▶

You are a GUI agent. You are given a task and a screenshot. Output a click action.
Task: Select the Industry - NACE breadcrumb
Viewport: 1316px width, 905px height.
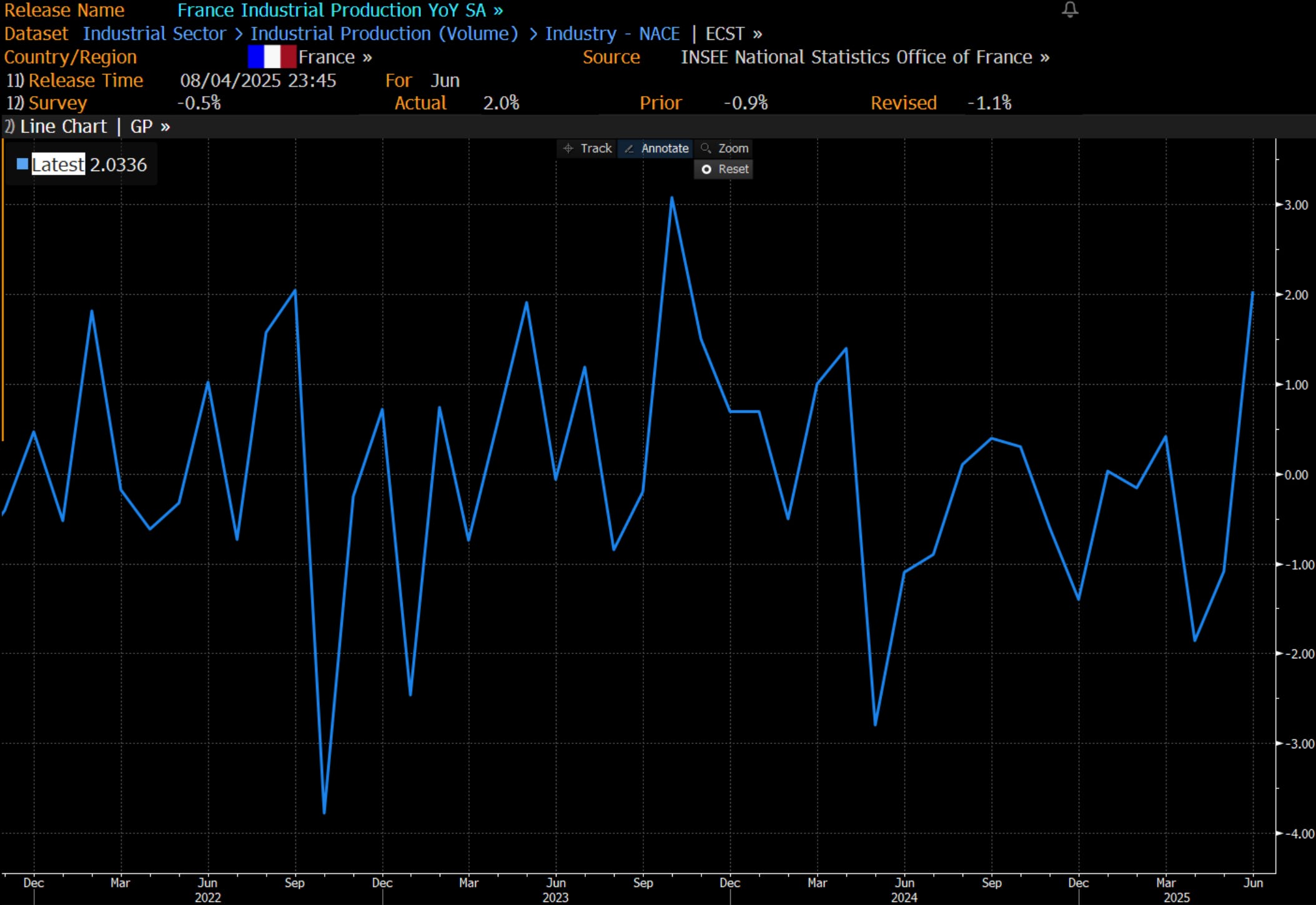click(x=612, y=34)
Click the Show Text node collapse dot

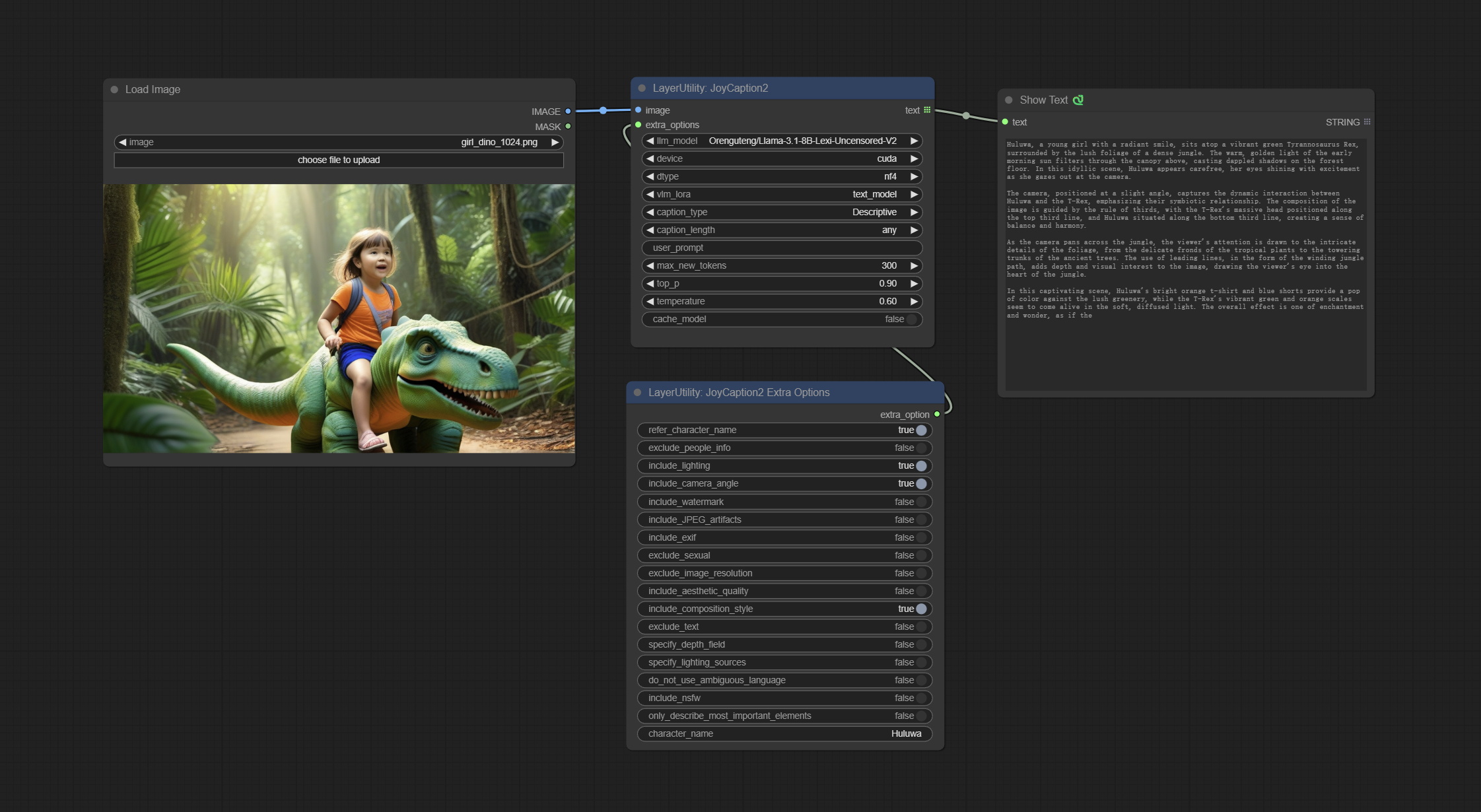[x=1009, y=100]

◀

= Task brief =
Without including any pictures, print all of the material exactly as given.

= The completed task =
You are a GUI agent. You are given a task and a screenshot. Output a click action.
Task: Select the Industry - NACE breadcrumb
Viewport: 1316px width, 905px height.
click(x=612, y=34)
Click the Show Text node collapse dot

[x=1009, y=100]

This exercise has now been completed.